▶ _What you are asked to do_
Reproduce every one of the rows below verbatim, line for line.

═══ Data

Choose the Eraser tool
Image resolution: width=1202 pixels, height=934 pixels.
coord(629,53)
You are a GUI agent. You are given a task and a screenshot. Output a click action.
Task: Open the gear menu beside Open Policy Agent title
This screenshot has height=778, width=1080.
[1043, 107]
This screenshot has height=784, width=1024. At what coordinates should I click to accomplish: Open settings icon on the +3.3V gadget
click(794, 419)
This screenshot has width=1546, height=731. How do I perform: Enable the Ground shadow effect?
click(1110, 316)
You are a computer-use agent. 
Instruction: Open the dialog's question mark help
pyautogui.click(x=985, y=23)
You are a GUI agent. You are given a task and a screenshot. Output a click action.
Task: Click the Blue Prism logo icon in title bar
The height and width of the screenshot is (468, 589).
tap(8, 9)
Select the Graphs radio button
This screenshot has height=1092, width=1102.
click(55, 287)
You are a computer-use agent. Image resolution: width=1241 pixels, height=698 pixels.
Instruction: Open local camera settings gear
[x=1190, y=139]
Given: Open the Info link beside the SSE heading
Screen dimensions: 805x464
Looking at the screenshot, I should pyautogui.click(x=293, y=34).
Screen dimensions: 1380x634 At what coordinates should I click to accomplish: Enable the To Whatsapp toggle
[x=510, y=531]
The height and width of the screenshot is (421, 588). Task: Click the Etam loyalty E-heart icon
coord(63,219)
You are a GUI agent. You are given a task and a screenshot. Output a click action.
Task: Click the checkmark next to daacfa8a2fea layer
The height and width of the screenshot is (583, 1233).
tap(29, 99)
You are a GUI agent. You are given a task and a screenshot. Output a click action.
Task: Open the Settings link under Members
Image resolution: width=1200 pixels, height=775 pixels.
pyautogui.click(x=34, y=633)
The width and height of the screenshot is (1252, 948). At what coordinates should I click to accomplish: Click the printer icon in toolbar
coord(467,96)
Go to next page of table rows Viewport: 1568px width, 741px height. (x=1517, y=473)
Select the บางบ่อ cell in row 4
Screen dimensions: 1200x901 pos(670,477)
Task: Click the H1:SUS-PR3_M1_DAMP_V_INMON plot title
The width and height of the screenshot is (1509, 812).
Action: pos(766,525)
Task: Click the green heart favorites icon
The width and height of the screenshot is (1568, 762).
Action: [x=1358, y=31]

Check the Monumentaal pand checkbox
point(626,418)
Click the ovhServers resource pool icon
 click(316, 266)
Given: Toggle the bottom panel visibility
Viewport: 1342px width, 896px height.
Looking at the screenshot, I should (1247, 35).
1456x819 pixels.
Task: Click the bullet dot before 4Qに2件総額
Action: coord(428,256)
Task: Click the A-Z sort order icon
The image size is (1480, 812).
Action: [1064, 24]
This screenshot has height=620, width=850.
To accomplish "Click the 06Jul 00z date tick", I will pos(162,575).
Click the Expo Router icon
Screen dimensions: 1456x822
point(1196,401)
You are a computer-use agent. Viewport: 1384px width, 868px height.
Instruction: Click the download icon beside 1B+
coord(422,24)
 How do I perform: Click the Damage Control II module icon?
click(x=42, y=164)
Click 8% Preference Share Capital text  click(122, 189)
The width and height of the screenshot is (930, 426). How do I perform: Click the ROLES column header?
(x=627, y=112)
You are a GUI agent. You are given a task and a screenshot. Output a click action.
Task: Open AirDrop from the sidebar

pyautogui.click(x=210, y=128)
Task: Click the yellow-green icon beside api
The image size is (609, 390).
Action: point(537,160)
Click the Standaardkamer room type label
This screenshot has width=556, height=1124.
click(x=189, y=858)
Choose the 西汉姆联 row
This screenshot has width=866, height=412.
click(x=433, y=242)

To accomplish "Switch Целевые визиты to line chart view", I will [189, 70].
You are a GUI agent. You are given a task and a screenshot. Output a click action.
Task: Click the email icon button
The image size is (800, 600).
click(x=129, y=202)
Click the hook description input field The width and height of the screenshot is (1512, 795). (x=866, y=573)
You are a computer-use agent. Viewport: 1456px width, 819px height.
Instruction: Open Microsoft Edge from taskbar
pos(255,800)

══════

▶ _Answer to the task_
Choose the Eraser tool
Image resolution: width=1202 pixels, height=934 pixels.
coord(629,53)
You are a GUI agent. You are given a task and a screenshot. Output a click action.
Task: Open the gear menu beside Open Policy Agent title
This screenshot has height=778, width=1080.
[1043, 107]
This screenshot has height=784, width=1024. At what coordinates should I click to accomplish: Open settings icon on the +3.3V gadget
click(794, 419)
This screenshot has width=1546, height=731. How do I perform: Enable the Ground shadow effect?
click(1110, 316)
You are a computer-use agent. 
Instruction: Open the dialog's question mark help
pyautogui.click(x=985, y=23)
You are a GUI agent. You are given a task and a screenshot. Output a click action.
Task: Click the Blue Prism logo icon in title bar
The height and width of the screenshot is (468, 589).
tap(8, 9)
Select the Graphs radio button
This screenshot has height=1092, width=1102.
click(55, 287)
You are a computer-use agent. Image resolution: width=1241 pixels, height=698 pixels.
Instruction: Open local camera settings gear
[x=1190, y=139]
Given: Open the Info link beside the SSE heading
Screen dimensions: 805x464
Looking at the screenshot, I should pyautogui.click(x=293, y=34).
Screen dimensions: 1380x634 At what coordinates should I click to accomplish: Enable the To Whatsapp toggle
[x=510, y=531]
The height and width of the screenshot is (421, 588). Task: Click the Etam loyalty E-heart icon
coord(63,219)
You are a GUI agent. You are given a task and a screenshot. Output a click action.
Task: Click the checkmark next to daacfa8a2fea layer
The height and width of the screenshot is (583, 1233).
tap(29, 99)
You are a GUI agent. You are given a task and a screenshot. Output a click action.
Task: Open the Settings link under Members
Image resolution: width=1200 pixels, height=775 pixels.
pyautogui.click(x=34, y=633)
The width and height of the screenshot is (1252, 948). At what coordinates should I click to accomplish: Click the printer icon in toolbar
coord(467,96)
Go to next page of table rows Viewport: 1568px width, 741px height. (x=1517, y=473)
Select the บางบ่อ cell in row 4
Screen dimensions: 1200x901 pos(670,477)
Task: Click the H1:SUS-PR3_M1_DAMP_V_INMON plot title
The width and height of the screenshot is (1509, 812).
Action: pos(766,525)
Task: Click the green heart favorites icon
The width and height of the screenshot is (1568, 762).
Action: [x=1358, y=31]

Check the Monumentaal pand checkbox
point(626,418)
Click the ovhServers resource pool icon
 click(316, 266)
Given: Toggle the bottom panel visibility
Viewport: 1342px width, 896px height.
Looking at the screenshot, I should (1247, 35).
1456x819 pixels.
Task: Click the bullet dot before 4Qに2件総額
Action: coord(428,256)
Task: Click the A-Z sort order icon
The image size is (1480, 812).
Action: [1064, 24]
This screenshot has height=620, width=850.
To accomplish "Click the 06Jul 00z date tick", I will pos(162,575).
Click the Expo Router icon
Screen dimensions: 1456x822
point(1196,401)
You are a computer-use agent. Viewport: 1384px width, 868px height.
Instruction: Click the download icon beside 1B+
coord(422,24)
 How do I perform: Click the Damage Control II module icon?
click(x=42, y=164)
Click 8% Preference Share Capital text  click(122, 189)
The width and height of the screenshot is (930, 426). How do I perform: Click the ROLES column header?
(x=627, y=112)
You are a GUI agent. You are given a task and a screenshot. Output a click action.
Task: Open AirDrop from the sidebar

pyautogui.click(x=210, y=128)
Task: Click the yellow-green icon beside api
The image size is (609, 390).
Action: point(537,160)
Click the Standaardkamer room type label
This screenshot has width=556, height=1124.
click(x=189, y=858)
Choose the 西汉姆联 row
This screenshot has width=866, height=412.
click(x=433, y=242)

To accomplish "Switch Целевые визиты to line chart view", I will [189, 70].
You are a GUI agent. You are given a task and a screenshot. Output a click action.
Task: Click the email icon button
The image size is (800, 600).
click(x=129, y=202)
Click the hook description input field The width and height of the screenshot is (1512, 795). (x=866, y=573)
You are a computer-use agent. Viewport: 1456px width, 819px height.
Instruction: Open Microsoft Edge from taskbar
pos(255,800)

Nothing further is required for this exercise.